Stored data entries
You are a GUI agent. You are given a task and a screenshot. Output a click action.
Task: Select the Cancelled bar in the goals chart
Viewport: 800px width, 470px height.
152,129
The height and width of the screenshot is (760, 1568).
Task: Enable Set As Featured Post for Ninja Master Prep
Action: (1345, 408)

__GIVEN REQUEST__:
Please turn the rows above into a numbered list, leaving out any blank lines.

__ANSWER TO THE TASK__:
1. You are a GUI agent. You are given a task and a screenshot. Output a click action.
2. Task: Select the Cancelled bar in the goals chart
3. Viewport: 800px width, 470px height.
4. 152,129
5. The height and width of the screenshot is (760, 1568).
6. Task: Enable Set As Featured Post for Ninja Master Prep
7. Action: (1345, 408)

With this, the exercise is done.